Kabuki syndrome missense mutations disrupt the formation and histone methyltransferase activity of the MLL2 core complex

Kabuki syndrome (KS) is a rare disorder characterized by multiple malformations and cognitive delay. Recent studies reveal that ~70% of KS individuals have missense or nonsense mutations in coding regions of the Mixed‐Lineage Leukemia 2 (MLL2 or ALR) gene. MLL2 catalyzes histone 3 lysine 4 (H3K4) methylation using a conserved SET domain in complex with WDR5, RbBP5, ASH2L and DPY30 (WRAD), together forming what is known as the MLL2 core complex. H3K4 methylation is required for transcription of genes involved in normal development. In KS, the majority of nonsense mutations delete the SET domain, while most missense mutations localize in or near the SET domain.

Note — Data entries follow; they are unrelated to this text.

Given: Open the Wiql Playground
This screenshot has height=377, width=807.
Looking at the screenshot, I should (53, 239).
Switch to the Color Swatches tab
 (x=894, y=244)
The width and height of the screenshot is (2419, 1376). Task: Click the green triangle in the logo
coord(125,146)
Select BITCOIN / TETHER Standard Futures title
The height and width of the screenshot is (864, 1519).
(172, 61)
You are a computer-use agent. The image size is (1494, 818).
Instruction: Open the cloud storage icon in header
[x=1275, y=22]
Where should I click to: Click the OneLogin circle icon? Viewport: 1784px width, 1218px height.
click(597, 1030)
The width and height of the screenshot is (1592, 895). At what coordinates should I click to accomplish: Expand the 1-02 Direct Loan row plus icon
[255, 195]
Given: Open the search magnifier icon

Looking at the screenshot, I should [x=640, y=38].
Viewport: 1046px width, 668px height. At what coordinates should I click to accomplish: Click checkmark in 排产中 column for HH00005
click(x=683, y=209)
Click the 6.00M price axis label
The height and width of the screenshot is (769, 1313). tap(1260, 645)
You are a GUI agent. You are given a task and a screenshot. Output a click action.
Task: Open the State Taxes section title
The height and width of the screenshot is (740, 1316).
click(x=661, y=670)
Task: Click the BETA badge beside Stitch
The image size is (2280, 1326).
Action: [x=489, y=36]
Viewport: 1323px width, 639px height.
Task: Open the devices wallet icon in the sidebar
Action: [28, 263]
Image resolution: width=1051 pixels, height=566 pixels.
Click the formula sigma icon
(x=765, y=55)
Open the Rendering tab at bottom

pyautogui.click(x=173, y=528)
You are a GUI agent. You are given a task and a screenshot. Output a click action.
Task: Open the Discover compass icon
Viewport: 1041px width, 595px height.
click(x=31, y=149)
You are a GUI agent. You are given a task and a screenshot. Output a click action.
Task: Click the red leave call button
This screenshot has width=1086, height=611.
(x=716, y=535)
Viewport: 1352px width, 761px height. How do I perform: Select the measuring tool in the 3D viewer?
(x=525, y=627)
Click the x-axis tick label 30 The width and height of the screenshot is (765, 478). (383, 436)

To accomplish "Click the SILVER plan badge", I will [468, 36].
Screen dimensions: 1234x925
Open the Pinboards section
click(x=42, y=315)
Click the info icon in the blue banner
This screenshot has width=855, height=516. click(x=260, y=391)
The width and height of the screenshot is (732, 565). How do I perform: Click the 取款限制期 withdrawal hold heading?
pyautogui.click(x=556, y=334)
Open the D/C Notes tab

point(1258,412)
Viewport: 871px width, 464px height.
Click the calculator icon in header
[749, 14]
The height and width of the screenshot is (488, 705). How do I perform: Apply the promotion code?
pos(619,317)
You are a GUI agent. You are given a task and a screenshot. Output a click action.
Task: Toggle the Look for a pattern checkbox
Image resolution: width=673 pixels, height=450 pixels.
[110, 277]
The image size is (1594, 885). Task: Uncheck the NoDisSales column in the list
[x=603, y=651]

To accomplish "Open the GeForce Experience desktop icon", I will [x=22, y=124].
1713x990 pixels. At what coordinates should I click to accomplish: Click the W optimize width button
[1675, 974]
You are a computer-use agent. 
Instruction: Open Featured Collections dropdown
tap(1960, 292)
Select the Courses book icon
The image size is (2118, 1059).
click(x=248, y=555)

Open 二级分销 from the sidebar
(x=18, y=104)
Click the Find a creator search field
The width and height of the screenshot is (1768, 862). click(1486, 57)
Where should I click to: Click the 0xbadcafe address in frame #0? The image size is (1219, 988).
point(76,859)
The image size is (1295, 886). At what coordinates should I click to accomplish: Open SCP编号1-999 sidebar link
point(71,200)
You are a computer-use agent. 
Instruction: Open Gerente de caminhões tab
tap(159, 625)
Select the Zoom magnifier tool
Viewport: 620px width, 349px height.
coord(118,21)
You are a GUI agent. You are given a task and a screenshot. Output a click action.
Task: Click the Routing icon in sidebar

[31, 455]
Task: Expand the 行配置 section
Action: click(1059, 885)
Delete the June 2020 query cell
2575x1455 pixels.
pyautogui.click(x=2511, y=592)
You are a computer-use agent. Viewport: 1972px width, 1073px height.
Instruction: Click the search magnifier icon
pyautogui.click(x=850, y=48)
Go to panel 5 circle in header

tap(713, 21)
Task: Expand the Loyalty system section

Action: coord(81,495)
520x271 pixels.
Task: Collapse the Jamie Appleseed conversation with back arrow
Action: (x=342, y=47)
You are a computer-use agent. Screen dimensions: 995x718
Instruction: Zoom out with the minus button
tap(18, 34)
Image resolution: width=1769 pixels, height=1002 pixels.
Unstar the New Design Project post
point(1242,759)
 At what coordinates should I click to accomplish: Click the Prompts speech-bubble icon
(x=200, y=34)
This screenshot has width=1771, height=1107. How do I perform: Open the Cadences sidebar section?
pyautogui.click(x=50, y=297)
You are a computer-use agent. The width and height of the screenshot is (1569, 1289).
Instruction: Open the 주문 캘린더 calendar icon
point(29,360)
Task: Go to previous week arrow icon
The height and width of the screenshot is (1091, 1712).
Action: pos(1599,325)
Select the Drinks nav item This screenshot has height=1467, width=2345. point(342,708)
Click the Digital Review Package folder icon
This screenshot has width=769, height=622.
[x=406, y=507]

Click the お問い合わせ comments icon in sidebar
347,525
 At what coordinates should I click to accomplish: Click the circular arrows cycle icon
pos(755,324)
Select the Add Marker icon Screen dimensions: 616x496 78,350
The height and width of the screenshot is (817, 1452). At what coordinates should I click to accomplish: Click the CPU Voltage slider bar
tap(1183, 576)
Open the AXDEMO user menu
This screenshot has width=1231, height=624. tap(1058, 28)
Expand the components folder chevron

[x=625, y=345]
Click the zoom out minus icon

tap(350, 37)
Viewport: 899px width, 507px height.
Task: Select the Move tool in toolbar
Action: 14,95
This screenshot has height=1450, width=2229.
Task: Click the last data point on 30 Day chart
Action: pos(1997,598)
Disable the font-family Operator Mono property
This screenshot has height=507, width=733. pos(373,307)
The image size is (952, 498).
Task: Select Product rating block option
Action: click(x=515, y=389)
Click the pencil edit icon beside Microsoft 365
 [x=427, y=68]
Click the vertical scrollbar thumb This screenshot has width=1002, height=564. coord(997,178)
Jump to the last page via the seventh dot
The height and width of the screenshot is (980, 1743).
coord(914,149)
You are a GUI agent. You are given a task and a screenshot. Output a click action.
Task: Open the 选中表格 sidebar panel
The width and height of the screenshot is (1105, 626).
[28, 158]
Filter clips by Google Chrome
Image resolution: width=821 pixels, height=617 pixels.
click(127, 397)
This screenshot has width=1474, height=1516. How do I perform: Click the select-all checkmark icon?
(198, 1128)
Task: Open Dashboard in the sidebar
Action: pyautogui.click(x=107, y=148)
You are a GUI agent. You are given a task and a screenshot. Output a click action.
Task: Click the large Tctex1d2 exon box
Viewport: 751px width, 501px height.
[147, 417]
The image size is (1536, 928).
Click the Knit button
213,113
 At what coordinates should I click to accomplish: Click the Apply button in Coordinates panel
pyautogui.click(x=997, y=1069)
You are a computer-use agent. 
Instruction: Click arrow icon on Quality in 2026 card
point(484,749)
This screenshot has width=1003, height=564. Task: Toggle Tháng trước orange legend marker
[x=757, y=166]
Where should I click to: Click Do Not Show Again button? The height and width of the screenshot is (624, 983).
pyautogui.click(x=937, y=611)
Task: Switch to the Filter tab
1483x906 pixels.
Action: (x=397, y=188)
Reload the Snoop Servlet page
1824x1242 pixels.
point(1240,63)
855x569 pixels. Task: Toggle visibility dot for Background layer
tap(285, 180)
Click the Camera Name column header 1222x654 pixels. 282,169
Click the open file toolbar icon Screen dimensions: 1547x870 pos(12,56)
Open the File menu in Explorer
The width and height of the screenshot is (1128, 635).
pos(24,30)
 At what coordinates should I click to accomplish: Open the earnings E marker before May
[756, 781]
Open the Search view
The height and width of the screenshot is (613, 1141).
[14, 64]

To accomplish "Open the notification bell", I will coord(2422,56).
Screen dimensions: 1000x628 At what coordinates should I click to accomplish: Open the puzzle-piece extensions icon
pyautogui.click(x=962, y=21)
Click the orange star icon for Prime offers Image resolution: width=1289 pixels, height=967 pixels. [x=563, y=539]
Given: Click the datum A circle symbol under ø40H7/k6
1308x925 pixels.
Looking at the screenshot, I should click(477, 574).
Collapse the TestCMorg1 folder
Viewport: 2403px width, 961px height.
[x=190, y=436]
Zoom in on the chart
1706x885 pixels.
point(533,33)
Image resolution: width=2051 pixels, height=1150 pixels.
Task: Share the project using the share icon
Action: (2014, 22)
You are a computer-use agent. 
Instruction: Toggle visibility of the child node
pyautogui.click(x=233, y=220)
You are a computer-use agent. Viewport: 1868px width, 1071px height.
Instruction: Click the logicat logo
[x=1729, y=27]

This suggests that KS may result from a loss of function of MLL2 SET domain activity. To test this hypothesis, we substituted conserved amino acid positions in the closely related MLL1 homolog with KS missense mutations and found that all alter enzymatic activity, but in distinct ways. The R5340L variant does not complex with WRAD and loses H3K4 dimethylation activity. The R5471T, G5428D and T5464M variants form atypical complexes with WRAD, but with a weakened interaction with ASH2L. As a result, the R5471T and G5428D variants are enzymatically inactive, whereas the T5464M variant is defective for H3K4 dimethylation. Our results are consistent with the hypothesis that KS results from loss of MLL2 enzymatic activity. Work supported by NIH Grant #R01CA140522 to M.S.C.